Die beiden Autorinnen hatten bereits 1992 die Bauplastik von S. Clemente in Rom publiziert [3], ein geschlossener Komplex von aus Konstantinopel importierter Bauskulptur, damals schon eine umfassende und musterhafte Untersuchung eines umfänglichen Bestandes. Hier folgt nun die Fortsetzung dieses Weges in der Bearbeitung eines hauptstädtischen Großbaues.

Die drei ersten Hauptkapitel widmen sich dem Material nach seinem Anbringungsort: Kapitel I (55-311) den Fenstern, ihren Rahmen und Gittern, den Verschlussplatten sowie den reich dekorierten Soffitten der Fensterarchitrave. Gerade auf die genaue Vorlage der undekorierten Teile muss lobend hingewiesen werden, ein sonst kaum beachtetes Material.
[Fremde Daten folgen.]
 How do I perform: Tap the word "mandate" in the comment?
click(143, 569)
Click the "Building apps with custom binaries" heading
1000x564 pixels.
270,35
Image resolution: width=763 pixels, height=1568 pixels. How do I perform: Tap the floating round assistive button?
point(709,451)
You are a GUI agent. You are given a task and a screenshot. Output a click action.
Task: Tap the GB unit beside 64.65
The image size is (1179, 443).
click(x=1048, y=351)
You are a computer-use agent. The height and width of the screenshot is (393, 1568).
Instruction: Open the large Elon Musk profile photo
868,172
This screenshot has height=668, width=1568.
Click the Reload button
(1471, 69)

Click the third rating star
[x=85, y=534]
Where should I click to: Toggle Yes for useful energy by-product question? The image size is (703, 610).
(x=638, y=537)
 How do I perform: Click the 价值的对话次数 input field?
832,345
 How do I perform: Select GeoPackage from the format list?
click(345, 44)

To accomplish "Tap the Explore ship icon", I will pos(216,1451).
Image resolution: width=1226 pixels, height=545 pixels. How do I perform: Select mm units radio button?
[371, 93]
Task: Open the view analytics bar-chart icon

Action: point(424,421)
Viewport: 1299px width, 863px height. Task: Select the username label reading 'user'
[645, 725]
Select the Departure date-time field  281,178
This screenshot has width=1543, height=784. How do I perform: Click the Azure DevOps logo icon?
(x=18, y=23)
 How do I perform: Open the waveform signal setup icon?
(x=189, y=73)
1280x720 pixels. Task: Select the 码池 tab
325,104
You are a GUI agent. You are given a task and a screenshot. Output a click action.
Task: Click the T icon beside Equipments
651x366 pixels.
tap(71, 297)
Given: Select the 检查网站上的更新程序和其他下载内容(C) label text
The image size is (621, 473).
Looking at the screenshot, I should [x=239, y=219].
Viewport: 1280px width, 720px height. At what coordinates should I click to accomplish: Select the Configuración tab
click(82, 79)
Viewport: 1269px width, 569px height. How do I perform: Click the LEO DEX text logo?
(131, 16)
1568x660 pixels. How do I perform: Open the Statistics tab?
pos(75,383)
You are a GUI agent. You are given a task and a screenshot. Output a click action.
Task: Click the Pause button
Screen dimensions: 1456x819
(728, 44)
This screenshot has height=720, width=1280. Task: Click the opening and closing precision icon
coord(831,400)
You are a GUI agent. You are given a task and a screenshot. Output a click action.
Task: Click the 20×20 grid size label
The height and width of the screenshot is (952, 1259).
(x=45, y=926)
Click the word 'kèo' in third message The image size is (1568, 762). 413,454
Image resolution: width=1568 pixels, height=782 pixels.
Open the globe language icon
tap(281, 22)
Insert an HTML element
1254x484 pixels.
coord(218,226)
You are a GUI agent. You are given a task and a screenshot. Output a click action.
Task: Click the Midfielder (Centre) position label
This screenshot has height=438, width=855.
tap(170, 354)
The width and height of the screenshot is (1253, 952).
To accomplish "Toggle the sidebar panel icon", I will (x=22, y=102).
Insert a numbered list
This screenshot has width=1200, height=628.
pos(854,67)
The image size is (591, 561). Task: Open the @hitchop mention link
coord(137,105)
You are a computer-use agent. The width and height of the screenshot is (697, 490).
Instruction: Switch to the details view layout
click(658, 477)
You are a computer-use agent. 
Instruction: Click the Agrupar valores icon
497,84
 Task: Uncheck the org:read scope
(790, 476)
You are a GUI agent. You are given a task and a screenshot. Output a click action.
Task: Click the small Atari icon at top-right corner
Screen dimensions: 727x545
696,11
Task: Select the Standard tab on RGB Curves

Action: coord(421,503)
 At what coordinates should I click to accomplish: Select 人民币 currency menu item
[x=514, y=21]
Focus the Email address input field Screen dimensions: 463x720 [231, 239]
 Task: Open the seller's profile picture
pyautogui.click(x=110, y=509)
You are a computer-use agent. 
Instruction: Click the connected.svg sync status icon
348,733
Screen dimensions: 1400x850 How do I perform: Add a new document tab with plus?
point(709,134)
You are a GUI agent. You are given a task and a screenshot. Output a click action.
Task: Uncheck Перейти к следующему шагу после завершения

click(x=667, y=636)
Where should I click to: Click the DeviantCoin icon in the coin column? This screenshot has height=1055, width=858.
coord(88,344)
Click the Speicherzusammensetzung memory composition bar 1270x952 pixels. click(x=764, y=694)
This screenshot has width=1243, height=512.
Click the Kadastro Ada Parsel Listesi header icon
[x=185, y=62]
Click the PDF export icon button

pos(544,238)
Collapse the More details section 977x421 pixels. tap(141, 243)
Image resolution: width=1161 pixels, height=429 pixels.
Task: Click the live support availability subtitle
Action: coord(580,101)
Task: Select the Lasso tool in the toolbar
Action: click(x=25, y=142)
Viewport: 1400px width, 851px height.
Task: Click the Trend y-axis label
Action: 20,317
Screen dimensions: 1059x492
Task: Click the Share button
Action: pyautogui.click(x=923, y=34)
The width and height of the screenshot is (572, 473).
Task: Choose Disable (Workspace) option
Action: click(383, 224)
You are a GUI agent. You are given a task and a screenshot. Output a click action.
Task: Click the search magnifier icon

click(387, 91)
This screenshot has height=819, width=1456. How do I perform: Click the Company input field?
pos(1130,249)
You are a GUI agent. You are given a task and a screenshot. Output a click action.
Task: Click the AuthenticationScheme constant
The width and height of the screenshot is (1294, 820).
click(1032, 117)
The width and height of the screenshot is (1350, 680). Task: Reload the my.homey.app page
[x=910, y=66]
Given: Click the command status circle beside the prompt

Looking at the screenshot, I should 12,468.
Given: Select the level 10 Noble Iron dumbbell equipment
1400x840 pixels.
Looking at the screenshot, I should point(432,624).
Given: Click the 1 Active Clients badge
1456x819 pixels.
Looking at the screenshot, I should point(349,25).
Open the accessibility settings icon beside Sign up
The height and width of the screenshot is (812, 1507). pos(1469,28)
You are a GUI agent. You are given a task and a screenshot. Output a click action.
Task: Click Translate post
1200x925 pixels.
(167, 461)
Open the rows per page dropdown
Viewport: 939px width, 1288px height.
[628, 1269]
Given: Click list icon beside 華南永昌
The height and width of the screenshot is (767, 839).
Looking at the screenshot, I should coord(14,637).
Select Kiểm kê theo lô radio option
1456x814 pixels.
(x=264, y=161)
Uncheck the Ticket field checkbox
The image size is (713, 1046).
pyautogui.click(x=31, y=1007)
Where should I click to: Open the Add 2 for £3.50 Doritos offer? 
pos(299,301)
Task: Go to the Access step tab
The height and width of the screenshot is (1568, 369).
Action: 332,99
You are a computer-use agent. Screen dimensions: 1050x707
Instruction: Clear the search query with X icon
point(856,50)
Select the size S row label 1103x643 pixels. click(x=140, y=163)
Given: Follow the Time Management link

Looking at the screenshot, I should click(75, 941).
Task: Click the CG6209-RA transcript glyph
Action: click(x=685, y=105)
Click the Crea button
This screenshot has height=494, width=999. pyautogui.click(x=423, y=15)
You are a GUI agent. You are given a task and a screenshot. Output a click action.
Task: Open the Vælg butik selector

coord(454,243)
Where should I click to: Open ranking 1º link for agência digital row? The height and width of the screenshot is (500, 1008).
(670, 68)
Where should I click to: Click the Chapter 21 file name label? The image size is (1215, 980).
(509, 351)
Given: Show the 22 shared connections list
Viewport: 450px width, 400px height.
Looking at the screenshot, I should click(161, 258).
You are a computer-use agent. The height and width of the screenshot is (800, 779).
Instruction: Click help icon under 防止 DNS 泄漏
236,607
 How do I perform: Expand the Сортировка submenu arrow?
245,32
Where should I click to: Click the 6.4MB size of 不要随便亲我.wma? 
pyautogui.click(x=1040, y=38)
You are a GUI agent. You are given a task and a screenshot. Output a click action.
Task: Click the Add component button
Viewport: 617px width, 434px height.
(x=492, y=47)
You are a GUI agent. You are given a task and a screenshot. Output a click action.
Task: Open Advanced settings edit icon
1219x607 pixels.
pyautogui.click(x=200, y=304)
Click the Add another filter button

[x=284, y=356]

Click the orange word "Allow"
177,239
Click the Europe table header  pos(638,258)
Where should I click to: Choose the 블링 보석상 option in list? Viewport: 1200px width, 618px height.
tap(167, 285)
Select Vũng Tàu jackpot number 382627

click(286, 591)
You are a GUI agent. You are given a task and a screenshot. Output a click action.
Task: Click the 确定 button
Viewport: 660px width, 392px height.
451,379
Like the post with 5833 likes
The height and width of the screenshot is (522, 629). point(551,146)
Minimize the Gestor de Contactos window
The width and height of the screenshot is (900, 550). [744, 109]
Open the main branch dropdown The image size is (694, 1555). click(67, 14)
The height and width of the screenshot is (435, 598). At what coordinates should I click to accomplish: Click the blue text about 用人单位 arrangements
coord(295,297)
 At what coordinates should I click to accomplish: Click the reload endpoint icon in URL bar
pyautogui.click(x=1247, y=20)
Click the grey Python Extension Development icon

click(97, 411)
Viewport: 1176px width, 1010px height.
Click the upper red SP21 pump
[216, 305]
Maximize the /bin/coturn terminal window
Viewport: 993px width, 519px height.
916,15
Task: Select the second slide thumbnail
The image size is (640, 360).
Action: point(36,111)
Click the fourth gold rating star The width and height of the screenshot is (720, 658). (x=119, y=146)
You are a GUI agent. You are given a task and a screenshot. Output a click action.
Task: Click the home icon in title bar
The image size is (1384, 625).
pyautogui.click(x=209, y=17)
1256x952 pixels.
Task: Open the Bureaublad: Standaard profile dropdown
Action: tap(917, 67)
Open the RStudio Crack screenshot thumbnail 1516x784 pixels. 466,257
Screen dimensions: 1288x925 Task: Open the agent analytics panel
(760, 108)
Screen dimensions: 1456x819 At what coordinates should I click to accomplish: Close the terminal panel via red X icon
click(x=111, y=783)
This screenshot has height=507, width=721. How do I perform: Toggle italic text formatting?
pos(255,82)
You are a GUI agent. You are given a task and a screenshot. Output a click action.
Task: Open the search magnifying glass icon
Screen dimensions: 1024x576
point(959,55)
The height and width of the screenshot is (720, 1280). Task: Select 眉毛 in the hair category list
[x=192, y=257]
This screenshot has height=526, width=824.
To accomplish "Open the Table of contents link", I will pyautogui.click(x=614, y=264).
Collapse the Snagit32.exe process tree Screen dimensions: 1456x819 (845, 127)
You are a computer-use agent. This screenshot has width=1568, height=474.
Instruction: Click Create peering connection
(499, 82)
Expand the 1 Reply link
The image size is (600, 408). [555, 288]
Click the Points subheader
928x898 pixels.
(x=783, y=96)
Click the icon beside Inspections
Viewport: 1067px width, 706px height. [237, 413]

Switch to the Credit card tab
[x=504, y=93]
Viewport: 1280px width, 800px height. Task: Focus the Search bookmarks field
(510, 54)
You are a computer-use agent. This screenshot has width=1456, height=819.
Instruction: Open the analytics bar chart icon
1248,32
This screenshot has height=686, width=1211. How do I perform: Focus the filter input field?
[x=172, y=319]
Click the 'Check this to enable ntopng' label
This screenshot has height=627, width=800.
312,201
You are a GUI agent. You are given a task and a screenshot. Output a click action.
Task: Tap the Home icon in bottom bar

Die Verschlussplatten, die zunächst in einem detaillierten Katalog vorgestellt werden (89-199), werden sodann mit zahlreichen Vergleichsbeispielen in die Produktion justinianischer Zeit eingeordnet (201-229). Ähnlich werden die Fenstersoffitten behandelt (289-289), hier findet sich neben dem Katalog etwa eine kurze Geschichte der Soffittendekoration und gar noch die vollständige Dokumentation aller Soffitten der Sergios und Bakchos-Kirche in Istanbul.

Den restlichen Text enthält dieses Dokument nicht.